Al pensar en ella, frunció el ceño. ¿Por qué se acordaba ahora de su boda, si habían pasado diez largos y lamentables años desde entonces? Sobre todo, cuando la propia boda había sido una estafa. Le había costado un dineral. Había sido un fiel reflejo de Berenice, quien se presentó ante los invitados envuelta en diamantes y con un vestido de novia que costaba más que una casa. Había sido superficial, chabacana, excesiva y falsa.
¿Cómo podía haber sido tan estúpido? ¿Cómo era posible que se hubiera dejado engañar por su belleza?
Evandro apretó los dientes. La respuesta era sencilla. Se había dejado engañar por su capacidad de seducción y por las presiones de su propio padre, quien insistió una y otra vez en que lo tenía todo: una belleza asombrosa y la mayoría de las acciones de Trans Montane, la empresa que acababa de heredar.

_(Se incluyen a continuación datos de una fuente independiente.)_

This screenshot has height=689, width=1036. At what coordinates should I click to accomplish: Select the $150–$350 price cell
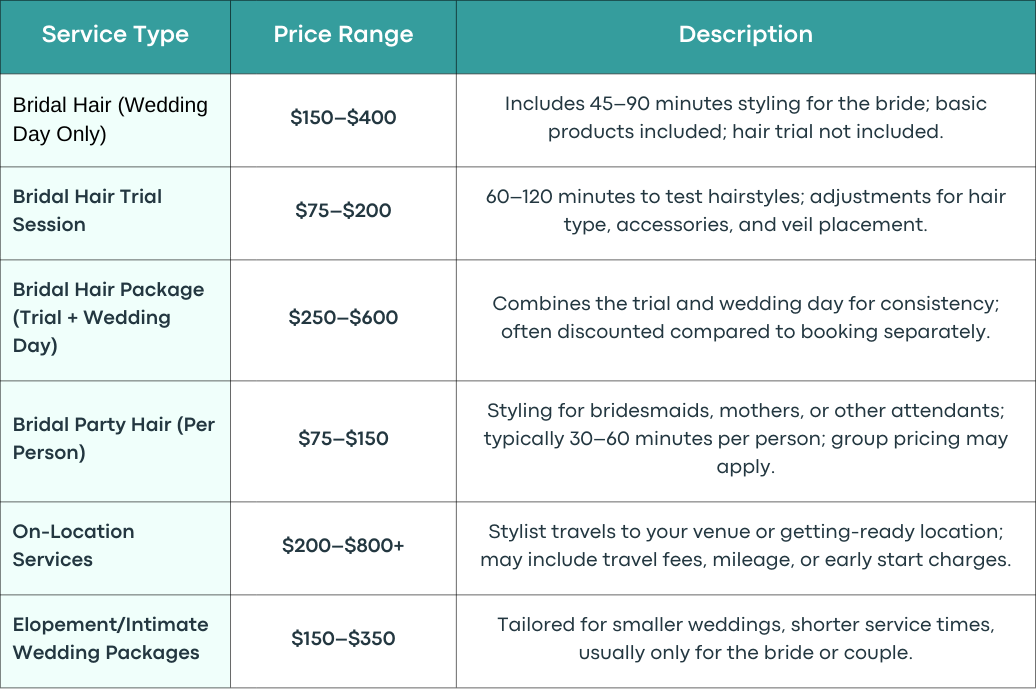click(343, 641)
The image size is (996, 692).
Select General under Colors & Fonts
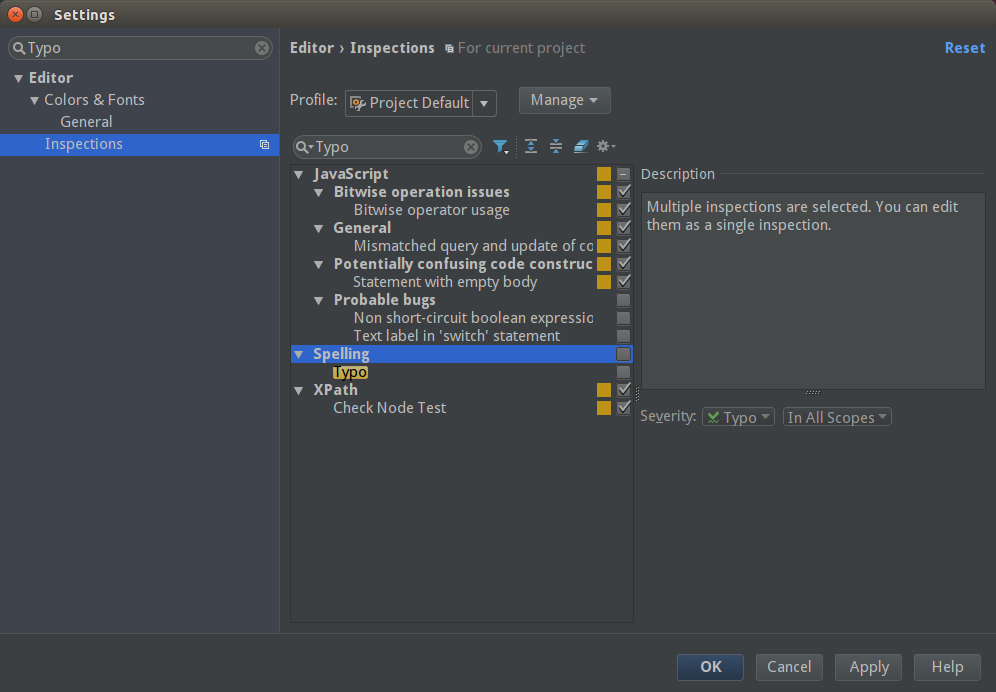[x=86, y=122]
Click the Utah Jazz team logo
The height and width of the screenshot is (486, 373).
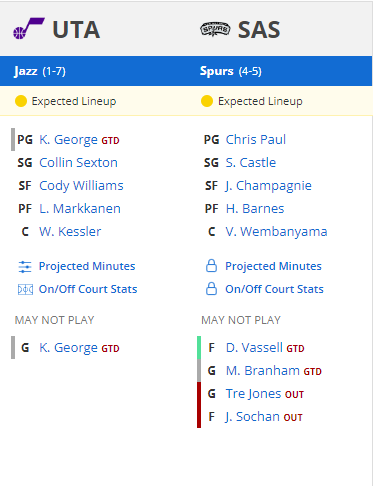click(29, 29)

Era una combinación perfecta. Tendría que haber sido paradisíaca.
Y fue infernal.
Pero le había dado algo bueno: Amelie.
La expresión de Evandro cambió al instante. Su encuentro había sido algo tenso. La niña se había mostrado tan tímida e introvertida como tres semanas antes, cuando fue a recogerla al aeropuerto para llevarla al palazzo. Pero eso no tenía importancia. Estaba seguro de que cambiaría con el tiempo.

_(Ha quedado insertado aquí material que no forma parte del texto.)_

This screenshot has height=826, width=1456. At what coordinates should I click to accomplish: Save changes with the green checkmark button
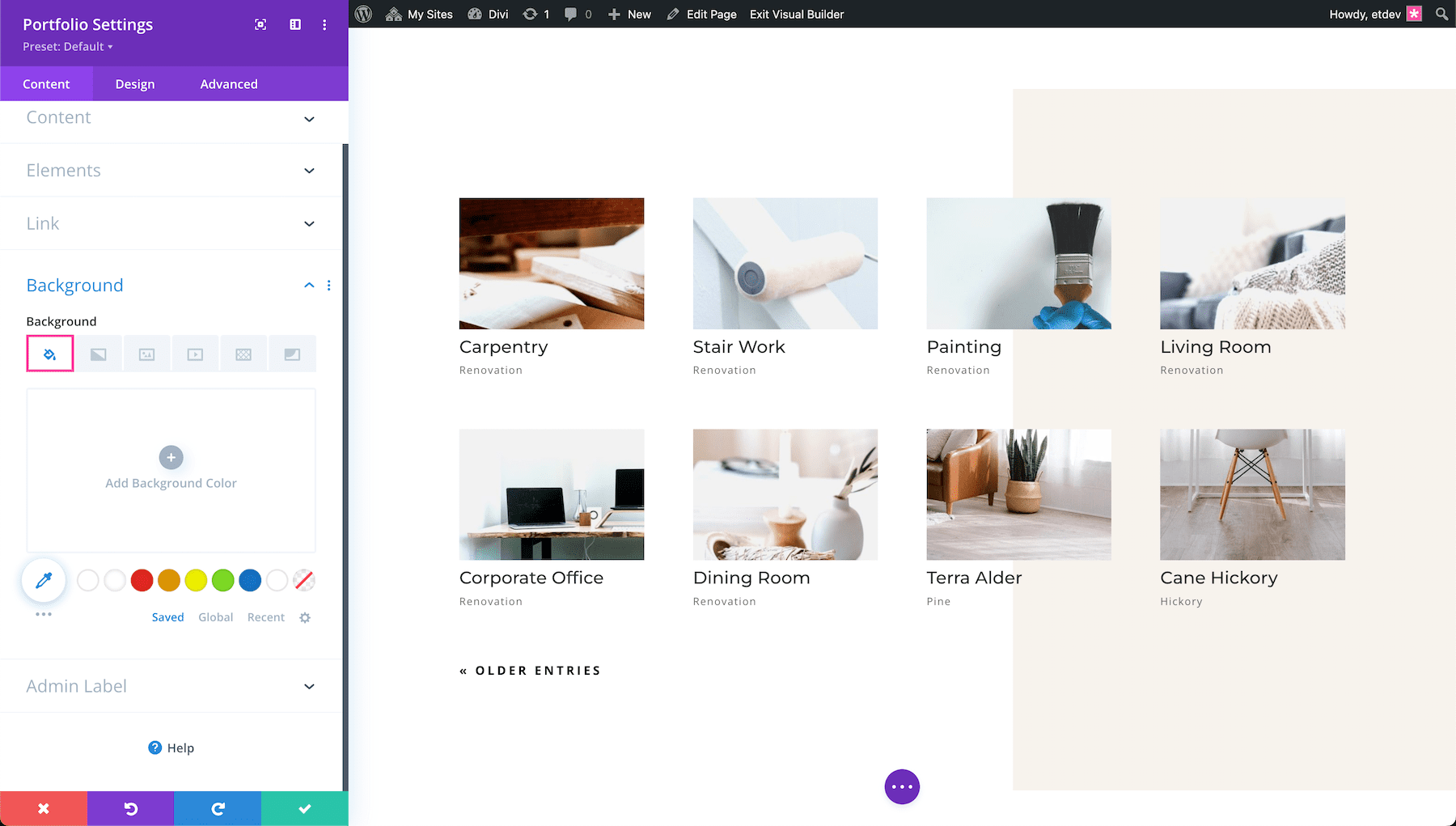tap(304, 808)
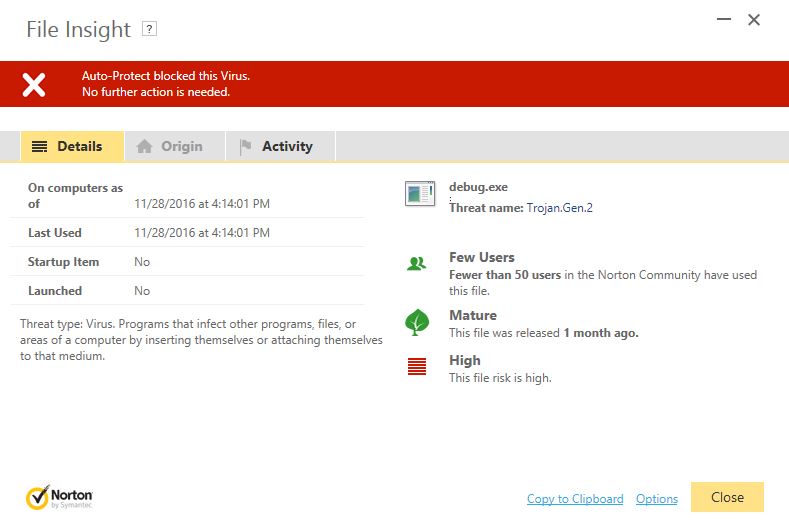Click the white X alert icon

[34, 84]
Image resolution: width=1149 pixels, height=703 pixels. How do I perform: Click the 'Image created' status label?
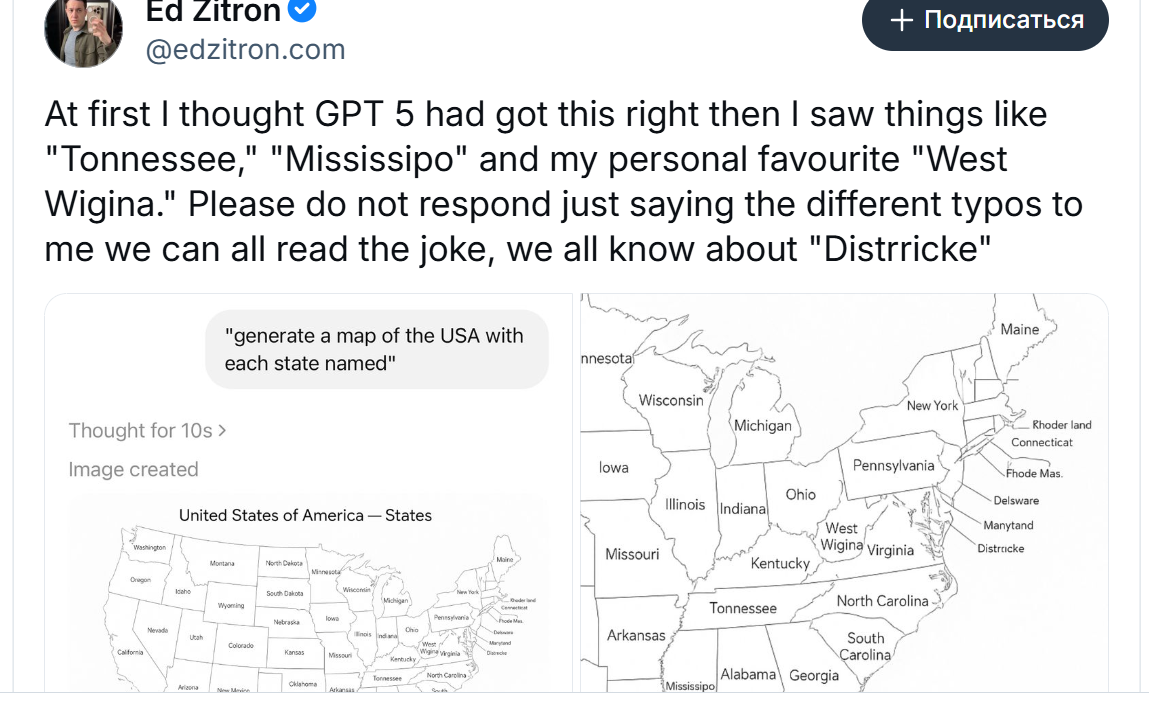coord(133,469)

En cuanto a la mujer que le estaba dando clases, no sabía qué pensar. Se había plantado en mitad de una carretera para impedir que se estampara contra unas rocas o cayera por un barranco, aun a riesgo de su propia vida.
Evandro intentó recordar sus poco especiales rasgos.

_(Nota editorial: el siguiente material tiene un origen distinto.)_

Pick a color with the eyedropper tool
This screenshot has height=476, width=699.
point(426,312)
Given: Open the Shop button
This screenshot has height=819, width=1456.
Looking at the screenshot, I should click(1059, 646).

¿Qué era aquella mujer? ¿Una insensata? ¿O una valiente?
Quizá, las dos cosas.
Jenna bajó al vestíbulo por la ancha escalera de mármol, llevando consigo los cuadernos y los dibujos de Amelie. Había llegado el momento de informar a su jefe sobre los progresos de la pequeña, a la que había dejado estudiando caligrafía.
Aquella mañana, Amelie estaba más inquieta que de costumbre. Pero, teniendo en cuenta que su padre había llegado la noche anterior, no tenía nada de particular. Además, ella también estaba nerviosa, y sintió un acceso de inseguridad cuando llegó a la biblioteca, llamó suavemente a la puerta y entró en la enorme sala, con sus estanterías llenas de libros, su chimenea y sus sillones de cuero.
Junto a los altos balcones, que estaban abiertos para que entrara el aire fresco, había una mesa de gran tamaño sobre la que descansaban un ordenador y un montón de documentos. Y detrás de la mesa, estaba su jefe, trabajando.
Los músculos del estómago de Jenna se pusieron súbitamente tensos cuando el alzó la mirada. El impacto que causó en ella fue tan instantáneo y potente como el de la noche anterior. Su carisma era sencillamente abrumador.
Sin embargo, Jenna decidió no darle importancia. Tratándose de un hombre con tanto poder, que dirigía una empresa internacional y manejaba cifras multimillonarias de forma habitual, era lógico que se sintiera incómoda en su presencia. Sobre todo, porque la estaba mirando con una expresión que no podía interpretar y con una tensión rara en los labios.
¿A qué se debería esa tensión? ¿Qué padecimiento sufría?
Jenna se lo preguntó unos segundos y, a continuación, borró las preguntas de su mente. Estaba allí para informarle sobre su hija. El carisma de Evandro Rocceforte era irrelevante; su impresionante cuerpo era irrelevante, y también lo eran los problemas que pudiera tener.
Al llegar a la mesa, se detuvo y asintió a modo de saludo. Él la invitó a sentarse.
–Buenos días, señorita Ayrton –dijo Evandro, en un inglés perfecto–. ¿Cómo van las cosas con mi hija? Por favor, sea tan breve como sea posible.
Jenna dejó el montón de cuadernos encima de la mesa, lejos de sus documentos. Luego, hizo una exposición tranquila y concisa sobre los progresos de Amelie y, acto seguido, pasó a las materias en las que estaba concentrando sus esfuerzos: comprensión lectora, matemáticas y conocimientos básicos de geografía, historia y ciencias.
Estaba en mitad de una frase, hablando sobre las ventajas de que Amelie fuera multilíngüe, cuando su jefe alzó una mano.
–Bueno, ya basta. Enséñeme sus cuadernos.
Jenna le dio los cuadernos, que el hojeó someramente antes de devolvérselos sin hacer comentario alguno.
–Amelie ha avanzado mucho –dijo ella, deseosa de hacérselo saber–. De hecho, su mayor problema es la falta de atención, debida en parte a que esta es su primera experiencia educativa. Pero ese es un problema general entre los niños. Obviamente, trabajar les gusta menos que jugar.
Él sonrió con ironía y puntualizó:
–Entre los niños y entre los adultos, señorita Ayrton.
Jenna no supo si debía sonreír. Aparentemente, el comentario de Evandro había intentado ser gracioso. Pero, como no estaba segura, se limitó a asentir y a seguir hablando, eligiendo sus palabras con cuidado.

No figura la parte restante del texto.